What does that even mean? It doesn’t say. To the casual player, this likely won’t matter much. They might discover what was different by mistake or have a laugh over a meme posted over it later. Was the Isabelle Assist Trophy bug fixed? What about the Simon Belmont bug when Mario cape sweeps him? Who knows? That said, to anyone trying to compete in this game at a pro level, this is a headache. It’s days of looking for any small details out of the ordinary. It’s scanning forums and Reddit and convening with fellow players to figure it out. It’s desperately waiting for dataminers to crack open the patch and see what the heck was inside it.
To be blunt: it sucks and esports team Panda Global eloquently sums up what all Smash Bros Ultimate pro players must be feeling.
— Panda Global (@PandaGlobal) December 21, 2018
What’s more frustrating is that this isn’t the first time this happened. Patch 1.20 (pulled from Nintendo Enthusiast) was a similar affair. A gaggle of characters were tweaked including Kirby, Ice Climbers, Young Link, Toon Link, Villager, Greninja, Duck Hunt, and notably new character Isabelle, but beyond the details that something happened with them, we’re to guess at exactly what it was. It was worth mentioning that we pulled that from Nintendo Enthusiast, credit where it’s due, but also because Nintendo doesn’t even show the patch anywhere on its official channels outside the game and the initial announcement. There’s an actual blog on the Smash Bros Ultimate corner of Nintendo’s website supposedly dedicated to Smash Bros Ultimate features, but it hasn’t been updated since December 7, 2018 – launch day.
Why Can’t We Know What’s in Patch 1.21?
This seems like an issue that just doesn’t need to exist. You would be hard pressed to find another competitive game in 2018 that showcases such vague and lazy-looking effort in explaining things that could affect its players. Making the changes was likely the difficult part. Is it really hard to describe what those changes were? It’s difficult to call to mind any game outside of Smash Ultimate that makes this an issue. As Smash Bros pro Gonzalo “ZeRo” Barrios puts it. If Nintendo won’t do the job, then technical folks outside of Nintendo will have to.

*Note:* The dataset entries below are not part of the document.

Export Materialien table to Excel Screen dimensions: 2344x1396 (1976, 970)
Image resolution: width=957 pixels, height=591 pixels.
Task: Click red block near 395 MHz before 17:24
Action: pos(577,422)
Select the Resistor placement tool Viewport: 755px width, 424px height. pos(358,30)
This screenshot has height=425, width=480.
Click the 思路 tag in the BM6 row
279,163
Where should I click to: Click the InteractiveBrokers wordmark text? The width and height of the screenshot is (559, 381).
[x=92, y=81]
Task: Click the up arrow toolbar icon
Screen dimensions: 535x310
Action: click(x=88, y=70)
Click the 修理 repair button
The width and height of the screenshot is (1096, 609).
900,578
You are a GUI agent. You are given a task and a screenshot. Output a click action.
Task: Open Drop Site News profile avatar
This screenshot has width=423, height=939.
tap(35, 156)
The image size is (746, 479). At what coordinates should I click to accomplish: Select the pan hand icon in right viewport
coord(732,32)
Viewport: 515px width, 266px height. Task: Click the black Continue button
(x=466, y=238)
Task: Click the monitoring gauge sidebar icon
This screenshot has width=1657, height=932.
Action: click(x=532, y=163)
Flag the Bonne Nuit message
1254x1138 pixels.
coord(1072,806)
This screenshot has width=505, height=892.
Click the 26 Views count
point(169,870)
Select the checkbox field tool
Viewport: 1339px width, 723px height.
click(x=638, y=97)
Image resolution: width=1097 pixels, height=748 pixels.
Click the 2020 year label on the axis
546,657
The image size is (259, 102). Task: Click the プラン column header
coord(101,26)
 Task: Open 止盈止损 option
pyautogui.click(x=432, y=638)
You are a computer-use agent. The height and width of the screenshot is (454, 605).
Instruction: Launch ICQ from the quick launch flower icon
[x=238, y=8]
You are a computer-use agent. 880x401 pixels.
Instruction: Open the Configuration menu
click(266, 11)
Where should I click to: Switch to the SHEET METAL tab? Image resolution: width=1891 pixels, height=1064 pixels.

It’s a shame that the entire Smash Bros community has to rely on data miners to tell us what patches do. This is unacceptable in 2018 for a game as massive as Smash Bros.
— Tempo ZeRo (@zerowondering) December 21, 2018
At this point it shouldn’t be surprising that Nintendo only lightly supports a competitive scene in Smash Bros. Director Masahiro Sakurai has gone on record time and time again to convey that it’s not a priority and Nintendo itself has only had a modicum of direct involvement in competition, such as in the form of the Smash Bros Invitational at E3 2018. It’s extremely possible they truly believe that nobody outside of the hardcore players would really care about the “various gameplay changes” made. And in most cases, they’d probably be correct: casual players will probably shrug this off, say “oh well”, and get back to playing.
That understanding aside, this seems more than a little low effort on Nintendo’s part. Not caring about the competitive scene isn’t going to make it go away. Not caring about that scene doesn’t mean hundreds of thousands of dollars are going to stop going into tournaments as avid fans try to make a living at this game. This isn’t just frustrating. It’s almost downright disrespectful to any fan that deeply cares about what the latest things Nintendo is doing with their star attraction game. When a player dedicates themselves to a game to try to make their name in it, nothing can be more frustrating than a dev who doesn’t even bother to supply the barest minimums for that player to rise to the occasion.
And make no mistake. A set of patch notes that actually tells a player what was patched can easily be considered the barest minimum.